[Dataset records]
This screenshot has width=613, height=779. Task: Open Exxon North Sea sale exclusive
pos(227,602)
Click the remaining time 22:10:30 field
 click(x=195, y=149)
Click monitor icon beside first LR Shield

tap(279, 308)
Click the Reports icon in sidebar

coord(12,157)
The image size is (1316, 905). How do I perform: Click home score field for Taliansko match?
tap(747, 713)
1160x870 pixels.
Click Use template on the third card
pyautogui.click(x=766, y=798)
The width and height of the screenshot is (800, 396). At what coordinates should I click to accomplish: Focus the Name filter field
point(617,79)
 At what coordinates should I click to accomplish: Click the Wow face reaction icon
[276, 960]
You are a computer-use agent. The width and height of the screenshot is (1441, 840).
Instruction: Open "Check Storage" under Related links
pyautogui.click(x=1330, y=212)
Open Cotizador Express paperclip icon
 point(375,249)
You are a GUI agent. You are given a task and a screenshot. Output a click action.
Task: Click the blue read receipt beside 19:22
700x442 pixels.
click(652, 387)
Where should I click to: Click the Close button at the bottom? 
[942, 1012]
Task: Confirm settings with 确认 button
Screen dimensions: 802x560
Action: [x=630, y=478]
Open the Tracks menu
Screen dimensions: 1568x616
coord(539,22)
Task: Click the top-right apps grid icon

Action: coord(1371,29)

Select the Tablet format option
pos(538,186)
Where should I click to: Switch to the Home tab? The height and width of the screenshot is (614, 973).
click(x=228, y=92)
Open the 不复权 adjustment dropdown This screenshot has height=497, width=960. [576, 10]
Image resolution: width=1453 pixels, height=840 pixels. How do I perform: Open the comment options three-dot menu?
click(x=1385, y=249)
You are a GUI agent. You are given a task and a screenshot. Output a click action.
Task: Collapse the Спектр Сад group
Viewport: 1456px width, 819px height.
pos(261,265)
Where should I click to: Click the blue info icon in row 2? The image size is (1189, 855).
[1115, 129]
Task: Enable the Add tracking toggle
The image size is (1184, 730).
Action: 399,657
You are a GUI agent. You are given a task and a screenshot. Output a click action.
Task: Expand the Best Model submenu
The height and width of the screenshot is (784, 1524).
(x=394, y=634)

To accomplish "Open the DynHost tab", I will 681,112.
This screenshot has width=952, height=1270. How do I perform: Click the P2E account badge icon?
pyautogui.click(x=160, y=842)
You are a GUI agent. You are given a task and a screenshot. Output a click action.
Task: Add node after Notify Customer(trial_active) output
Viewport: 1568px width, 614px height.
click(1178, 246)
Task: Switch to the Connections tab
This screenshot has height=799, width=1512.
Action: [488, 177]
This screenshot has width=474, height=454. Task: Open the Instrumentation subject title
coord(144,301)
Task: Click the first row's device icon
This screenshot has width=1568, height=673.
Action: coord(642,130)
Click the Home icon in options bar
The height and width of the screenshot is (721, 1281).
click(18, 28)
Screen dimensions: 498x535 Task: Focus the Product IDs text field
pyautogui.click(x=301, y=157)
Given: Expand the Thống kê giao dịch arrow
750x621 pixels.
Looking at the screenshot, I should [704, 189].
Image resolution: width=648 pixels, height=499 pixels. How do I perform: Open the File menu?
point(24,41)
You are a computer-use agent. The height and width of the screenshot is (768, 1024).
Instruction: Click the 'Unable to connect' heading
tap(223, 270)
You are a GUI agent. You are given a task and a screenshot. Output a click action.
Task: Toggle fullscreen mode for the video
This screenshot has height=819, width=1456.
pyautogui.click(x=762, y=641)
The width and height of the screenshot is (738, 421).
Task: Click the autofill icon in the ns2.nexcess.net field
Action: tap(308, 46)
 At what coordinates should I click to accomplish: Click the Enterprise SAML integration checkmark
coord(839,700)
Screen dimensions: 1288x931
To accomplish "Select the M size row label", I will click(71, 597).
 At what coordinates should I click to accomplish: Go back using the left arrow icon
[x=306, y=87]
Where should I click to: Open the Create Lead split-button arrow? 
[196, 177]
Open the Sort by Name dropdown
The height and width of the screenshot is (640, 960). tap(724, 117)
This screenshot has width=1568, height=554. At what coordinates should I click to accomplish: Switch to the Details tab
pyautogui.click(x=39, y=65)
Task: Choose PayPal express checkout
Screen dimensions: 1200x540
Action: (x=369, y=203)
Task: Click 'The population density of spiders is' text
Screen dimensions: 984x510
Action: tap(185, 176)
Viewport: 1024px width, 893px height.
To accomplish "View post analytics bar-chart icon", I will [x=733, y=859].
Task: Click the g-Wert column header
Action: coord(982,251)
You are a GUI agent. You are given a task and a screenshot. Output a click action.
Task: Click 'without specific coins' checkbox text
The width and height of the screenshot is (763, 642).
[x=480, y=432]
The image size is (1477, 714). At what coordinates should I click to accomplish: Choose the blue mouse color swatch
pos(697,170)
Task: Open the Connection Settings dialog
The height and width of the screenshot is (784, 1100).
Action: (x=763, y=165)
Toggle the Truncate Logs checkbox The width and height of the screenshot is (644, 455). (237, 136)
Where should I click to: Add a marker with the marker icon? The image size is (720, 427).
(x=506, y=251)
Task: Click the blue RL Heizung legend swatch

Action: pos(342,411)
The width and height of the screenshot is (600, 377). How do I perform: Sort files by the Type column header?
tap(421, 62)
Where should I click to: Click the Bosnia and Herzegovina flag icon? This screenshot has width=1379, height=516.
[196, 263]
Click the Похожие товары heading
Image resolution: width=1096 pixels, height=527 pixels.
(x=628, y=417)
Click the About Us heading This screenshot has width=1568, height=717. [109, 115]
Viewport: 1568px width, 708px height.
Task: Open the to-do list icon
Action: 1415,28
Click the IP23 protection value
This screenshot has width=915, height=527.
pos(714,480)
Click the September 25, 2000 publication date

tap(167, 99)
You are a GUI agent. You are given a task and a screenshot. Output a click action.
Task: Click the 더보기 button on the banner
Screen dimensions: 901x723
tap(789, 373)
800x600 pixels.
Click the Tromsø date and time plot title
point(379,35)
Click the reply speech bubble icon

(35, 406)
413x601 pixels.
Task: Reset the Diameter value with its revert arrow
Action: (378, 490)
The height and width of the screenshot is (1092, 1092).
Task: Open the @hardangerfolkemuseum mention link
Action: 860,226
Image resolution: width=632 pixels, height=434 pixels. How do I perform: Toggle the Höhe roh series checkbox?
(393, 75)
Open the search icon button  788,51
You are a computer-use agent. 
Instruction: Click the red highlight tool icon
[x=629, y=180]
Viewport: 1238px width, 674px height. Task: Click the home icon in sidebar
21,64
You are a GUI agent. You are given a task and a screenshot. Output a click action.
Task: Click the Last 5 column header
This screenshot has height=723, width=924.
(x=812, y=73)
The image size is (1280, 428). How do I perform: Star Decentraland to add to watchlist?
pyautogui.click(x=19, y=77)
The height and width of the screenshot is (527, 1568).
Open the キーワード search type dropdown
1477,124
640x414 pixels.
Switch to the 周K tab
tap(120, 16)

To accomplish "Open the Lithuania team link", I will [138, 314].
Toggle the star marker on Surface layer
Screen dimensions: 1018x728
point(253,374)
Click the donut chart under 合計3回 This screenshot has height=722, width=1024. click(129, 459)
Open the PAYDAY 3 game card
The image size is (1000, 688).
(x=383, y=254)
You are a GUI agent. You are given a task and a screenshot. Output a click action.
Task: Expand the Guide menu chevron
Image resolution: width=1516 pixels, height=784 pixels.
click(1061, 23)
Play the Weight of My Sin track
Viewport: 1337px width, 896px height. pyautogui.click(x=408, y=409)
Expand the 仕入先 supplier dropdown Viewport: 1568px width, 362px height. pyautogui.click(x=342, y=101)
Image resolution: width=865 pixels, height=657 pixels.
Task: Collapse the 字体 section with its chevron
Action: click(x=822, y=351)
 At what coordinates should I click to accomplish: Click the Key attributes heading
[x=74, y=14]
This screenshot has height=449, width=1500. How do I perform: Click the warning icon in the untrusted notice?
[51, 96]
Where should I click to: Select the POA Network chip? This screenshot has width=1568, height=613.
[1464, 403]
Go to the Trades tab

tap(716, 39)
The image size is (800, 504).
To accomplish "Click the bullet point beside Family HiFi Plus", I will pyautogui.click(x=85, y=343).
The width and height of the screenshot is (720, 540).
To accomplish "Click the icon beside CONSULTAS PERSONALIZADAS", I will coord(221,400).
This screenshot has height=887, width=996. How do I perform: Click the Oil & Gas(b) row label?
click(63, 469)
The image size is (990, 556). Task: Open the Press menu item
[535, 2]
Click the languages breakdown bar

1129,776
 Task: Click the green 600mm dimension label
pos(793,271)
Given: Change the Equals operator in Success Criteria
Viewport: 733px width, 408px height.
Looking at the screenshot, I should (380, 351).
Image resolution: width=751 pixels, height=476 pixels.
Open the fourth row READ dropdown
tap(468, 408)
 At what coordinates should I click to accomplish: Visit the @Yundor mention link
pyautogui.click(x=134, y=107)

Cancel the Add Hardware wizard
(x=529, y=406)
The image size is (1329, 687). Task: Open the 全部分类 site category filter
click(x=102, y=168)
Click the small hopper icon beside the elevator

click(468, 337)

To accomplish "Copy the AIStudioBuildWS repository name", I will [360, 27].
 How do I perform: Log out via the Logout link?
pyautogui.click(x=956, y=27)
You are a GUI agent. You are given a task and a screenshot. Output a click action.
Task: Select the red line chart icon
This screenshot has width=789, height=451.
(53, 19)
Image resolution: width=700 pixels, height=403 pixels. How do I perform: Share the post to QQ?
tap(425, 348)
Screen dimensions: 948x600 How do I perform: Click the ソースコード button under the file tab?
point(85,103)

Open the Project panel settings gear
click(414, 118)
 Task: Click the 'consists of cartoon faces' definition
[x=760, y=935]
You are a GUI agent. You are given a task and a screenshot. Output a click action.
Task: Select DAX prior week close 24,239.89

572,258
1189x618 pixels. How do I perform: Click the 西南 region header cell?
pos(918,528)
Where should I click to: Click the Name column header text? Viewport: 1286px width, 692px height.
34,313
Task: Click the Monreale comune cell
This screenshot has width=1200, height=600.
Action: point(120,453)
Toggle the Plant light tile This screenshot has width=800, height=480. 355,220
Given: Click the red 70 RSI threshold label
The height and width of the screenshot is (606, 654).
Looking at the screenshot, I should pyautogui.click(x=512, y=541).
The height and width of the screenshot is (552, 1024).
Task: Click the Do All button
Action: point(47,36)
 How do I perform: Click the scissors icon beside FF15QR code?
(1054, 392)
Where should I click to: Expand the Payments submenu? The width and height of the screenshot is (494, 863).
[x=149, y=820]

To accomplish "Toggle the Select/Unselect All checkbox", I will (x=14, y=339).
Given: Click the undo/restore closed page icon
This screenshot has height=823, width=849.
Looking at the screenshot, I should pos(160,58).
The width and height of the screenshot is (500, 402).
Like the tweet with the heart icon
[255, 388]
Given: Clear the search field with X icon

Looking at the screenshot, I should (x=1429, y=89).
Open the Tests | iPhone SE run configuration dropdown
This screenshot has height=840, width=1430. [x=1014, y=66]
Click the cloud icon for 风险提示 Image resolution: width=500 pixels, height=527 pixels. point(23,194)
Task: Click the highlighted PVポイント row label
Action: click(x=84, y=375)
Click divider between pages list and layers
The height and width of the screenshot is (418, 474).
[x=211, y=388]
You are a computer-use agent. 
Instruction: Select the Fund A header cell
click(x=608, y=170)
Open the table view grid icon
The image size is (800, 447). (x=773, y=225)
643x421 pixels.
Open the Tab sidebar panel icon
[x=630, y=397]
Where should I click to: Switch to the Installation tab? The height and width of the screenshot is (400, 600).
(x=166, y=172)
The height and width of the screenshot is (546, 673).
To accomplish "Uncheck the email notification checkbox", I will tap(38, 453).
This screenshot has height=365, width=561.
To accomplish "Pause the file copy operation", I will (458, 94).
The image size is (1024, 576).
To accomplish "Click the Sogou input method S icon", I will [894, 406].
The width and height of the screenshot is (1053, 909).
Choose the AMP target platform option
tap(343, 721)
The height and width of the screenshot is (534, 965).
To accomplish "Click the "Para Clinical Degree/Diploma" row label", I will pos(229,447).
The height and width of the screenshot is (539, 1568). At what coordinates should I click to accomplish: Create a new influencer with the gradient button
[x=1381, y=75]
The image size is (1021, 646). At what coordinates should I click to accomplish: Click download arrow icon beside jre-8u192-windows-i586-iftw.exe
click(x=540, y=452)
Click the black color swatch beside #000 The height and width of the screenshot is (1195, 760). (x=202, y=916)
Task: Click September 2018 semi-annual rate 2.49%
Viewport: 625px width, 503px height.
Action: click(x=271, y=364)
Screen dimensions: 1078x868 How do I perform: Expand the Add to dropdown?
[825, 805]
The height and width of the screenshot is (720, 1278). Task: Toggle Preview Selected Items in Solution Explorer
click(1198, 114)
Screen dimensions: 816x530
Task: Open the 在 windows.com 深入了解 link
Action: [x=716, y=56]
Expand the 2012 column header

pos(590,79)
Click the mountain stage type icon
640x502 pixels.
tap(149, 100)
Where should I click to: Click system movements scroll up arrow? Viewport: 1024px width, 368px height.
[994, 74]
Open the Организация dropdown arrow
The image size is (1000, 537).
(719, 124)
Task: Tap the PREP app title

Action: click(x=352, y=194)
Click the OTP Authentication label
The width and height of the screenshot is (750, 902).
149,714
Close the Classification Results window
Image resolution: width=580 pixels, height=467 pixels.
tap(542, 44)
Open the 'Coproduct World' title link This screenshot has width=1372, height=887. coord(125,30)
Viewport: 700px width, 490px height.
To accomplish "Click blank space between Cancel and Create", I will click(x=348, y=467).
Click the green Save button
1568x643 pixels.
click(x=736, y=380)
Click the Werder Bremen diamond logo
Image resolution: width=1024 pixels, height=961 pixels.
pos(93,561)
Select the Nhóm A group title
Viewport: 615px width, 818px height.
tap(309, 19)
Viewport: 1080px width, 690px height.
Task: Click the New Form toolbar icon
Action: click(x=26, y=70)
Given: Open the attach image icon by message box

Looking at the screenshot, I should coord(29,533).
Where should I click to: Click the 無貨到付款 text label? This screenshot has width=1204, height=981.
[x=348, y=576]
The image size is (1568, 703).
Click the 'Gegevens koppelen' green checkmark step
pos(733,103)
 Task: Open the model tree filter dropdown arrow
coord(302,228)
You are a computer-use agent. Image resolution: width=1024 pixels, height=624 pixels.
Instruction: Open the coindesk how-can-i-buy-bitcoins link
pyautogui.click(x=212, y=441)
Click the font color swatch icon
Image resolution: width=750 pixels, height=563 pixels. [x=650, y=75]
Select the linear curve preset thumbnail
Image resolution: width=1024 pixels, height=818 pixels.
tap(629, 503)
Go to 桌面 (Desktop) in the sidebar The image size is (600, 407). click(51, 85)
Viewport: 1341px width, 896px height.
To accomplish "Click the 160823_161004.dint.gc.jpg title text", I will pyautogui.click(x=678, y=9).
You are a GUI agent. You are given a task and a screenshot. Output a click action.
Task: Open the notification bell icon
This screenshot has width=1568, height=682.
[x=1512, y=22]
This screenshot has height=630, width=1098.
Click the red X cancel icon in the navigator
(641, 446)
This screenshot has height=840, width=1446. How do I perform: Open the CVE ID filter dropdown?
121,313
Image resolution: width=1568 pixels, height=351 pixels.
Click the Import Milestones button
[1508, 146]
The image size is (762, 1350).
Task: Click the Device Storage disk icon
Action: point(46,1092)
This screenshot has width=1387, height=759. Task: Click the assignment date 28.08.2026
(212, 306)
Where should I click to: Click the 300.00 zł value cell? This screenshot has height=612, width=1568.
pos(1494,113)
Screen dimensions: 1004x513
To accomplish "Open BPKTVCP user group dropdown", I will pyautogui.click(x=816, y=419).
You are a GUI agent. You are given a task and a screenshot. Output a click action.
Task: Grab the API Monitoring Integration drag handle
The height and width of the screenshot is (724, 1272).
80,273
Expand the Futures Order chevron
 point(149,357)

■ **Exercise goal**:
Above are the entries. Quote exactly the lines from the one bearing "The width and height of the screenshot is (800, 396)." through the one bearing "You are a computer-use agent. The width".

■ **Output**:
The width and height of the screenshot is (800, 396). At what coordinates should I click to accomplish: Focus the Name filter field
point(617,79)
 At what coordinates should I click to accomplish: Click the Wow face reaction icon
[276, 960]
You are a computer-use agent. The width and height of the screenshot is (1441, 840).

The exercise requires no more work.